**Assigned task**.
An exact copy of all the entries is what is needed here.

**Task inputs**.
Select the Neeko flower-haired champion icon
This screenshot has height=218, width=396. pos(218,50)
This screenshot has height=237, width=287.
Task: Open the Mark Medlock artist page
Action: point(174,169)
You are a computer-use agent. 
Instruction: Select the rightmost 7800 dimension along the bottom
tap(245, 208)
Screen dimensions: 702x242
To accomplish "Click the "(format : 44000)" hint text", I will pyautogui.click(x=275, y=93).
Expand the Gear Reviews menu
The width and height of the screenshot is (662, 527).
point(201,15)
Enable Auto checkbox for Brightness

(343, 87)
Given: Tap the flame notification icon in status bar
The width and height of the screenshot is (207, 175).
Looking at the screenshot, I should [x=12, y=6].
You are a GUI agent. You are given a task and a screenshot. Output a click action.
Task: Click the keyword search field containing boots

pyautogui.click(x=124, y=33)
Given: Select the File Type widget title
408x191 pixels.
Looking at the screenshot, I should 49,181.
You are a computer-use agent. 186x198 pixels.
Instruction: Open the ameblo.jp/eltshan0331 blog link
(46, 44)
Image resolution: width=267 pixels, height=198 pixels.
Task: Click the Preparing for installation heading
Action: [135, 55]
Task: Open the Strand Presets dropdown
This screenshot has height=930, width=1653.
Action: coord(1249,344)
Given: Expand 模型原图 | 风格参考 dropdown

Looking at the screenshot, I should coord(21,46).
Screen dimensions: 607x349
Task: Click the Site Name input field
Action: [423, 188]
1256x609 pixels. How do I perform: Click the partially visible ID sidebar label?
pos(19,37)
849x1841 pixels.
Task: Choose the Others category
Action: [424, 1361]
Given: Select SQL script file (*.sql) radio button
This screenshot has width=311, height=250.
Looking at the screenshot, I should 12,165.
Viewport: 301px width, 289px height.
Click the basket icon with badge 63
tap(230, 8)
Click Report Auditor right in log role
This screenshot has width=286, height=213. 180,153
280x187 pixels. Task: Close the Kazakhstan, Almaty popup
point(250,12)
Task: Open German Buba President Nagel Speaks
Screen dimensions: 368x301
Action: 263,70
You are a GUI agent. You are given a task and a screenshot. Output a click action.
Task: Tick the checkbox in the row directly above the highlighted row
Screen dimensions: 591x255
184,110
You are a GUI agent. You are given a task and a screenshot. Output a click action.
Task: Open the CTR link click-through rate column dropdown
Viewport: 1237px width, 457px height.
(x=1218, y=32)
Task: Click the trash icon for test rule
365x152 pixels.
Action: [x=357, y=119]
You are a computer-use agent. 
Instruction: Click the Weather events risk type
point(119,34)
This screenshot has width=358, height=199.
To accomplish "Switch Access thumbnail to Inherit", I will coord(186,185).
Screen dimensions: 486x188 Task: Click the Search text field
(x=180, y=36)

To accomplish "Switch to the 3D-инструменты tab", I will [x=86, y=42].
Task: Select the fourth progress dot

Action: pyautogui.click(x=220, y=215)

**Solution**.
Select the Neeko flower-haired champion icon
This screenshot has height=218, width=396. pos(218,50)
This screenshot has height=237, width=287.
Task: Open the Mark Medlock artist page
Action: point(174,169)
You are a computer-use agent. 
Instruction: Select the rightmost 7800 dimension along the bottom
tap(245, 208)
Screen dimensions: 702x242
To accomplish "Click the "(format : 44000)" hint text", I will pyautogui.click(x=275, y=93).
Expand the Gear Reviews menu
The width and height of the screenshot is (662, 527).
point(201,15)
Enable Auto checkbox for Brightness

(343, 87)
Given: Tap the flame notification icon in status bar
The width and height of the screenshot is (207, 175).
Looking at the screenshot, I should [x=12, y=6].
You are a GUI agent. You are given a task and a screenshot. Output a click action.
Task: Click the keyword search field containing boots

pyautogui.click(x=124, y=33)
Given: Select the File Type widget title
408x191 pixels.
Looking at the screenshot, I should 49,181.
You are a computer-use agent. 186x198 pixels.
Instruction: Open the ameblo.jp/eltshan0331 blog link
(46, 44)
Image resolution: width=267 pixels, height=198 pixels.
Task: Click the Preparing for installation heading
Action: [135, 55]
Task: Open the Strand Presets dropdown
This screenshot has height=930, width=1653.
Action: coord(1249,344)
Given: Expand 模型原图 | 风格参考 dropdown

Looking at the screenshot, I should coord(21,46).
Screen dimensions: 607x349
Task: Click the Site Name input field
Action: [423, 188]
1256x609 pixels. How do I perform: Click the partially visible ID sidebar label?
pos(19,37)
849x1841 pixels.
Task: Choose the Others category
Action: [424, 1361]
Given: Select SQL script file (*.sql) radio button
This screenshot has width=311, height=250.
Looking at the screenshot, I should 12,165.
Viewport: 301px width, 289px height.
Click the basket icon with badge 63
tap(230, 8)
Click Report Auditor right in log role
This screenshot has width=286, height=213. 180,153
280x187 pixels. Task: Close the Kazakhstan, Almaty popup
point(250,12)
Task: Open German Buba President Nagel Speaks
Screen dimensions: 368x301
Action: 263,70
You are a GUI agent. You are given a task and a screenshot. Output a click action.
Task: Tick the checkbox in the row directly above the highlighted row
Screen dimensions: 591x255
184,110
You are a GUI agent. You are given a task and a screenshot. Output a click action.
Task: Open the CTR link click-through rate column dropdown
Viewport: 1237px width, 457px height.
(x=1218, y=32)
Task: Click the trash icon for test rule
365x152 pixels.
Action: [x=357, y=119]
You are a computer-use agent. 
Instruction: Click the Weather events risk type
point(119,34)
This screenshot has width=358, height=199.
To accomplish "Switch Access thumbnail to Inherit", I will coord(186,185).
Screen dimensions: 486x188 Task: Click the Search text field
(x=180, y=36)

To accomplish "Switch to the 3D-инструменты tab", I will [x=86, y=42].
Task: Select the fourth progress dot

Action: pyautogui.click(x=220, y=215)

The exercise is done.